First, we had Doug E. Fresh, winningly charming with his old-school PG shtick. (“Muslims don’t eat pork,” he dropped at one point of his tutorial rap-a-long. “I eat my cornflakes with a” — “fork!” we all happily volunteered, walking right into that self-beasting.) Sly and the Family Stone bassist Larry Graham, resplendent in all white and electric on his supernaturally fuzzed-out bass, dropped “Everyday People,” then explained how he always loved playing that one because he only had to play one note: “I just hung on this G right here!” Cee Lo showed up, in customary black silk-robe PJs, covered “U Got the Look,” then egged us into a “Prince! Prince!” chant. NPG vocalist Shelby J told us to “call somebody and let ’em know they missing the best party on earth! And we ain’t got no curfew.” And then we knew it was on.

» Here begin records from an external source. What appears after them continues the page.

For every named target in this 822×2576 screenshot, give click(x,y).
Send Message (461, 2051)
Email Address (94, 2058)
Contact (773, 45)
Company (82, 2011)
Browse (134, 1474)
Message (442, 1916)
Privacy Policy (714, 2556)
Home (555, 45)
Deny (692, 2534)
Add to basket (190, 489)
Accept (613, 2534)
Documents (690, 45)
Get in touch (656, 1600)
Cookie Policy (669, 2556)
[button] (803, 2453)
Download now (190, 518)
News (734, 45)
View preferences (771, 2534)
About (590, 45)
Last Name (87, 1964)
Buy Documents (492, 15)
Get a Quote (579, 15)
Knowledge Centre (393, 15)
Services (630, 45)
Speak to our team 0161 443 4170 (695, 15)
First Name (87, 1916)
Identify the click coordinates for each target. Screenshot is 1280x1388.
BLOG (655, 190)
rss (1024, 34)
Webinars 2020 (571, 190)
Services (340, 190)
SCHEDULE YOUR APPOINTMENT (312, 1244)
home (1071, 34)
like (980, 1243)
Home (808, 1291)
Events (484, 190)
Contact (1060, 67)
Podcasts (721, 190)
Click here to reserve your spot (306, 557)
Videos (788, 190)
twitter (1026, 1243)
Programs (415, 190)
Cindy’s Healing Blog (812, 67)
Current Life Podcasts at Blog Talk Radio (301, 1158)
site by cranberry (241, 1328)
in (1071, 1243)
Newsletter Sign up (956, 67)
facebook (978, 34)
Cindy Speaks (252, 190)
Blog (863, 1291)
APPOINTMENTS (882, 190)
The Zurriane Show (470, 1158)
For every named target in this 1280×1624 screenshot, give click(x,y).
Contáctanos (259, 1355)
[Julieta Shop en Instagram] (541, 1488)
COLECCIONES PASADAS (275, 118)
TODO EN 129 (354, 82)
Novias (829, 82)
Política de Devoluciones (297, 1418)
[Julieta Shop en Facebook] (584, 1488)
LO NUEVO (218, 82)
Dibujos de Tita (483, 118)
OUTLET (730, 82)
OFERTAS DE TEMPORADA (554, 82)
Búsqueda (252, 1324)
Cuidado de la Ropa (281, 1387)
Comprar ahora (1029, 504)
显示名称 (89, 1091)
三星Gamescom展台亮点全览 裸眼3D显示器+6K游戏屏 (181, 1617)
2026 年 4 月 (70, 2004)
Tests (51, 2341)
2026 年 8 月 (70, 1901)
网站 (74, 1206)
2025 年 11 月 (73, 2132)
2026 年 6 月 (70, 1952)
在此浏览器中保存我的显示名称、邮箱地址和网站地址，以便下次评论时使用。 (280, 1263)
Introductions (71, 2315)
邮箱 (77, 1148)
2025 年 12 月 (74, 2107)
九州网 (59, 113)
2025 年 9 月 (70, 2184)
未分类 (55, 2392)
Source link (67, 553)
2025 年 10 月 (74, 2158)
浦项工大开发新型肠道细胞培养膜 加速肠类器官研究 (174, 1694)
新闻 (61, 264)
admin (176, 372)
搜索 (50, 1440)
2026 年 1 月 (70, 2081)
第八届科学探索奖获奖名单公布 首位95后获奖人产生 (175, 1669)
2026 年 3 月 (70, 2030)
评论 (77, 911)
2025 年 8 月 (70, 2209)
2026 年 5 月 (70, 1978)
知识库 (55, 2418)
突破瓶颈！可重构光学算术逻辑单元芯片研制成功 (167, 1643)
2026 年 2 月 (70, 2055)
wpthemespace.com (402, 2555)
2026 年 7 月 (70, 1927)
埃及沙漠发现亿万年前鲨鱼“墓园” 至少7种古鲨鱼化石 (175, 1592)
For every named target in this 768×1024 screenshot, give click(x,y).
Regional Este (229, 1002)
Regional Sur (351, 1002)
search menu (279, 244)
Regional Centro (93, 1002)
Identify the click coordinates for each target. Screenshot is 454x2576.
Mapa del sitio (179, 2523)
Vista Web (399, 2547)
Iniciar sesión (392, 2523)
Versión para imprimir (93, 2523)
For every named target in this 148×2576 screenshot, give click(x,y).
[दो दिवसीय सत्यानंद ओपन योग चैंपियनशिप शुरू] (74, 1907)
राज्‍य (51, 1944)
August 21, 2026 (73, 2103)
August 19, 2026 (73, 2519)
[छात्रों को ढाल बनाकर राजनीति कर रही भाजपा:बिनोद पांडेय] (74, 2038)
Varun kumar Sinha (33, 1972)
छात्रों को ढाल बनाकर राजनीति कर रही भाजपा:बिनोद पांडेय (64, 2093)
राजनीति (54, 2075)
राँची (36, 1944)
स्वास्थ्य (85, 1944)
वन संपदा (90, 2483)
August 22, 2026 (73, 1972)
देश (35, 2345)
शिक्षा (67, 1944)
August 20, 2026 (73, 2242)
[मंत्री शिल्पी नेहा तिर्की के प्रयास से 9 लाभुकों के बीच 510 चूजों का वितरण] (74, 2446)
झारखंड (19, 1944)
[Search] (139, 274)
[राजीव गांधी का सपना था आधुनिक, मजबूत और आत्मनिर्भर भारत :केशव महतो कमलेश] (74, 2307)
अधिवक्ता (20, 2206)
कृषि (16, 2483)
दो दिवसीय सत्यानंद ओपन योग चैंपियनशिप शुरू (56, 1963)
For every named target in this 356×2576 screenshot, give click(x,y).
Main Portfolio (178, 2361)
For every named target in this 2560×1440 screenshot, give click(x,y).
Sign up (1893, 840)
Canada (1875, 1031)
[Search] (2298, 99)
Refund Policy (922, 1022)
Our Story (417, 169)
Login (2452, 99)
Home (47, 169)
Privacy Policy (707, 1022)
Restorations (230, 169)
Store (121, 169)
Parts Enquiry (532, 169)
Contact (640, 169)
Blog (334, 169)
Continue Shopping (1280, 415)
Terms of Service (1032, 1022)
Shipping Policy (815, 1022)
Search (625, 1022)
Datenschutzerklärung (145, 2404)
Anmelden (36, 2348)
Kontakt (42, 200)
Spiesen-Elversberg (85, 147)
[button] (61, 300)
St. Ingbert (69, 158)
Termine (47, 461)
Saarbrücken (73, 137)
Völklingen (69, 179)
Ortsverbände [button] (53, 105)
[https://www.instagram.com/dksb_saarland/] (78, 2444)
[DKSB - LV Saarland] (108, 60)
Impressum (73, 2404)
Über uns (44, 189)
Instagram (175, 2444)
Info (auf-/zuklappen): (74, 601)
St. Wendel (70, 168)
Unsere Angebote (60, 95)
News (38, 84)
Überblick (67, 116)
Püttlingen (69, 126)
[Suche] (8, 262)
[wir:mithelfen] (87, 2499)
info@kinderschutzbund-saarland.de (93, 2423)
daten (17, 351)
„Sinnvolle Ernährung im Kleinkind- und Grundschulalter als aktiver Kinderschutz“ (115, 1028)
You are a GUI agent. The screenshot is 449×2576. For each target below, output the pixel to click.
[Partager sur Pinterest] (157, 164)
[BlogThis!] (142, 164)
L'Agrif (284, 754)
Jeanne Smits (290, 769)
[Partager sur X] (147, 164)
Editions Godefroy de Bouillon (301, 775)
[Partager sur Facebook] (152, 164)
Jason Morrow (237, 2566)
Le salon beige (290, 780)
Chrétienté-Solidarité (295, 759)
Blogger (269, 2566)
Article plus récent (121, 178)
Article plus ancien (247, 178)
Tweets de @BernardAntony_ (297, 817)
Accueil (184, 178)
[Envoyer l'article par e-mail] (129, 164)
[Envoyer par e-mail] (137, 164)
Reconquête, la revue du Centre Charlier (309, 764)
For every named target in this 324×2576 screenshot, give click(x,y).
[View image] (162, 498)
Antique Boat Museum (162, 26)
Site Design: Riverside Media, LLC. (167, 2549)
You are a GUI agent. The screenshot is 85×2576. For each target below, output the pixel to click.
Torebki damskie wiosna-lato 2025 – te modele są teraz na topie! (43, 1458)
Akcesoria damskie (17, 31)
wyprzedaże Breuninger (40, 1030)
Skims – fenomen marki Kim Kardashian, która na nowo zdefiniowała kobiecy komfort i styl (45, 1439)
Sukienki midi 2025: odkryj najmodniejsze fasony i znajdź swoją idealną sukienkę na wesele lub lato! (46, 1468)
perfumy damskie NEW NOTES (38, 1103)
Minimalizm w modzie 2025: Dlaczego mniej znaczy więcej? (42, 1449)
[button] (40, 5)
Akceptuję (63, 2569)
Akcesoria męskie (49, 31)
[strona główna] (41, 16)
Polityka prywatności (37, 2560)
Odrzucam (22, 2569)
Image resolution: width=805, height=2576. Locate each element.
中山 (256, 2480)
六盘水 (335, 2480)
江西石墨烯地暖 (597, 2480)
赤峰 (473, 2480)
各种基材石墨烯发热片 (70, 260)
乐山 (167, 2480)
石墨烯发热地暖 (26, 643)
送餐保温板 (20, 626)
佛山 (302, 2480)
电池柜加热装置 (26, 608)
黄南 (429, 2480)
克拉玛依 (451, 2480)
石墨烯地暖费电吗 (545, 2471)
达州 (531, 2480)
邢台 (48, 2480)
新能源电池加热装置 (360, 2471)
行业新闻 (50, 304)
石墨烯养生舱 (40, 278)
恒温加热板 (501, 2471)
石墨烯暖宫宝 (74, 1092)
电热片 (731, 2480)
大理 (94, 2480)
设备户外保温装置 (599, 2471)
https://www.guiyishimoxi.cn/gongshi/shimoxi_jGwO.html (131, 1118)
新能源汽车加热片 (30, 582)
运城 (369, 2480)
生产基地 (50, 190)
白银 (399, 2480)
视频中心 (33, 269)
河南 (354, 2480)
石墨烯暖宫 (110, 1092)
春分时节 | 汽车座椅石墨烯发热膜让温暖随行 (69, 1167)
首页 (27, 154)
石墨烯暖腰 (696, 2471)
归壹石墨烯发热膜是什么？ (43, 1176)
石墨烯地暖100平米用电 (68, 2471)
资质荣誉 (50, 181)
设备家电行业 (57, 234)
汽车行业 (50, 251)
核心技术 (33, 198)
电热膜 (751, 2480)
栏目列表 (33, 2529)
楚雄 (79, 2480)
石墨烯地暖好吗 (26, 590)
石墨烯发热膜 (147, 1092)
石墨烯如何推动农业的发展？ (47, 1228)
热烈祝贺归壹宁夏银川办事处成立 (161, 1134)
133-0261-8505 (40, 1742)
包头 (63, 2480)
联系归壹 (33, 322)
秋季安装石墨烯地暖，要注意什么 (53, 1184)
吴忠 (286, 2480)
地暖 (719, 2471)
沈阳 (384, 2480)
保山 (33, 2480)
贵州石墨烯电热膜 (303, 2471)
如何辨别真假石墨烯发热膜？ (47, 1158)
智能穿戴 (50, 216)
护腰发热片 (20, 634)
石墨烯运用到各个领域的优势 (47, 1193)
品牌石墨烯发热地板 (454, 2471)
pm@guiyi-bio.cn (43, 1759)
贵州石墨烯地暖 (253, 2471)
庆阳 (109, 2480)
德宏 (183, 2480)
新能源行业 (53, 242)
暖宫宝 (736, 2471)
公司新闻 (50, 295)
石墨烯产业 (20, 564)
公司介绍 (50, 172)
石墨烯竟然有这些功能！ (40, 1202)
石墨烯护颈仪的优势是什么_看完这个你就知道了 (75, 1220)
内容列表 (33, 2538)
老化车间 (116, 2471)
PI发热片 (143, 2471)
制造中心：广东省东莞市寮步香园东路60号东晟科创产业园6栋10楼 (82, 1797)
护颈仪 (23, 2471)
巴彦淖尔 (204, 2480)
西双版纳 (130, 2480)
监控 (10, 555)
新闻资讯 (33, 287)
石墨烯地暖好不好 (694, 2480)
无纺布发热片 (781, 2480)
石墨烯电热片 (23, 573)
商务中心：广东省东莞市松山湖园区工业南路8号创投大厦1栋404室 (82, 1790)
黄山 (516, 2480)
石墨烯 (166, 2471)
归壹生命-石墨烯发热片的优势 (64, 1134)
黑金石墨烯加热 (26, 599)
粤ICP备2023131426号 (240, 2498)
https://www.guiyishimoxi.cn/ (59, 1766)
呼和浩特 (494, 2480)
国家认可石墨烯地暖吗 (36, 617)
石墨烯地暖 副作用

And when it finally happened, it happened quickly. With the giant horn section blaring and the band cooking, the lights came down, and out came Prince — Prince! — all cool in his Afro and a pair of dark shades he wouldn’t remove the whole time. And that would be some time. From go, the dude was in lockstep with his band, dropping into synchronized stutter steps, little side-action shakes, all manner of dips and dives. He’d take his mic and hover it over various trumpets and saxophones, adorably bigging up his backing outfit. And at one point, he messed around and told us his dancer — a tall girl in a sparkly dress who moved like a perfect, futuristic, aggro body performance robot that had recently learned how to love — was “gonna do a solo rap right now,” and she almost died with embarrassment. Point being: He was loose, on fire, and having fun. He wouldn’t wanna go anywhere.
The set list was preposterously overstuffed: We got “1999” and “All the Critics Love U in New York” back to back; we got “Nothing Compares 2 U.” And every track would swell and breathe, and everything was in his control: Prince would demand the lights up, or all the way off; with histrionic conductor verve, he’d build up horn blasts into perfect little drop-out moments. “This turn-around gonna hit you so hard you gonna feel like it’s an act of God,” he promised before, yep, “Act of God.” And he delivered.
I’m not gonna pretend like I was in full possession of my faculties, and I wasn’t the only one. As the show blasted past the 4 a.m. mark, I looked around and saw the stifled yawns and sleep-deprived casualties propping up on stools for support. And yet, at 4:49 a.m., when Prince walked off the stage for the first time, they screeched and stomped their boots and begged for more. He complied, taking on a solo keyboard encore, walking off for another moment, and then coming right back, with the whole band this time. Before “Raspberry Beret,” he told us “I’m tired of singing. You sing!” Over the next hour, he teasingly wandered off a couple more times. But it wasn’t until a nearly inconceivable 5:41 a.m. that he — reluctantly! — punched out for good.
It was gorgeously loud and chaotic, and part of it had this endurance-test feel. It’s super late, yes, and we’ve been going for hours, but we are going to keep going until we collapse. And a word on that: Prince is 55 years old, and utterly unstoppable. What is it, exactly, that’s going on here? Is this the spoils of money and fame, where in-house dietitians and nutritionists can get you to your best self? Does he sleep for days before pulling off shit like this? I say no: I say some people just have it. (It’s either that or he has one of those life-rejuvenation tube-baths that Luke gets dropped in after Han pulls him out of the frozen tundra of Hoth and the stomach of a Tauntaun.) “You gotta wake up and go to work tomorrow,” he taunted at one point. “This is my job. This is where I work.”